Fig. 6. In vivo development of 3D bioprinted vasculature in NSG immunodeficient mice.

(A), cross-sectional schematics of a single-vessel that was cut from the bioprinted vasculature construct, including HCASMC-laden GelMA/C hydrogel (shell) and HUVEC-laden fugitive slurry (core). (B), H&E stained sections of the cell-laden vasculature with 1x and 20x cross-sectional view harvested at week 1. Gray circle indicates a round vessel lumen encircled by GelMA hydrogel mount. A distinct interface was observed between HCASMC-laden GelMA/C hydrogel and HUVEC-laden fugitive slurry. Some HUVECs adhered to the surface of GelMA/C hydrogel. (C), H&E, Masson, and immunofluorescence (Hoechst, blue; CD31, red; α-SMA, green) stained images of the implanted vasculature construct with 10x cross-sectional view at week 1, 2, 4, and 6. After 2 weeks of implantation, the vasculature was surrounded by the activated host fibroblasts. Vessels (red circles) containing erythrocytes connected the host cell layer with the implants highlighted with an enlarged image (black square). Masson stained images show the host murine fibrosis (or connective tissue, blue fibers) surrounding the 3D bioprinted vasculature. Immunofluorescence images show the structural feature of the vasculature constructs, which is endothelium (red) surrounded by smooth muscle (green). After 6 weeks of implantation, a hollow and mature vessel structure with compact smooth muscle and endothelium was gradually generated. The inset image shows some small vessels generated in the bioprinted vasculature construct.

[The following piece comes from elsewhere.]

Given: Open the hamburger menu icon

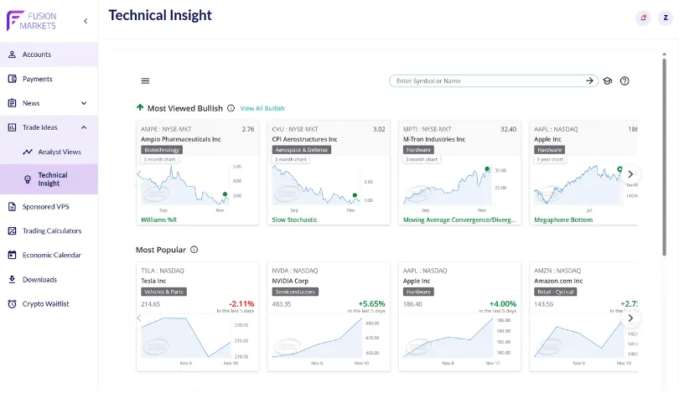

Overall, these in vivo results uniquely demonstrated the in vivo development process of 3D bioprinted vasculature, including the formation of functional vessels and in vivo autonomous connection [33, 34]. As mentioned above, the current vascular construct is not robust enough to directly connect the blood circulation, although the in vivo perfusion is a perfect model for the current system. The 3D bioprinted vasculature will be further optimized in the future study to satisfy these requirements in potential clinical application. It is expected that this study will advance the success of vascular bioprinting that enables growth and maturation of thick tissues with critical defects through the support of vascularization driven by natural processes in the body.

4. Conclusions

In summary, a novel bioink and manufacturing tactic associated with a comprehensive post-bioprinting process were developed to create vascular constructs with necessary architectures (straight and bifurcated tubular structure). The major advantage of this method over others is the 3D bioprinted vasculature replicates biomimetic vessel structures, essentially consisting of smooth muscle and endothelium, with the goal of addressing crucial challenges of a small diameter blood vessel network. Biofunctionalization and dynamic stimuli dramatically improved vascular remodeling of both smooth muscle and endothelium. Favorable biocompatibility in vivo ensured the implantation safety of the material for further clinical application. Studies of 3D bioprinted vasculature development in immunodeficient mice verified the effectiveness of the design. Although more optimization is required to improve the bioprinted vascular construct, advanced achievements in creating biomimetic, functional vasculature show significant potential toward eventually fabricating a complicated tissue/organ for clinical transplantation.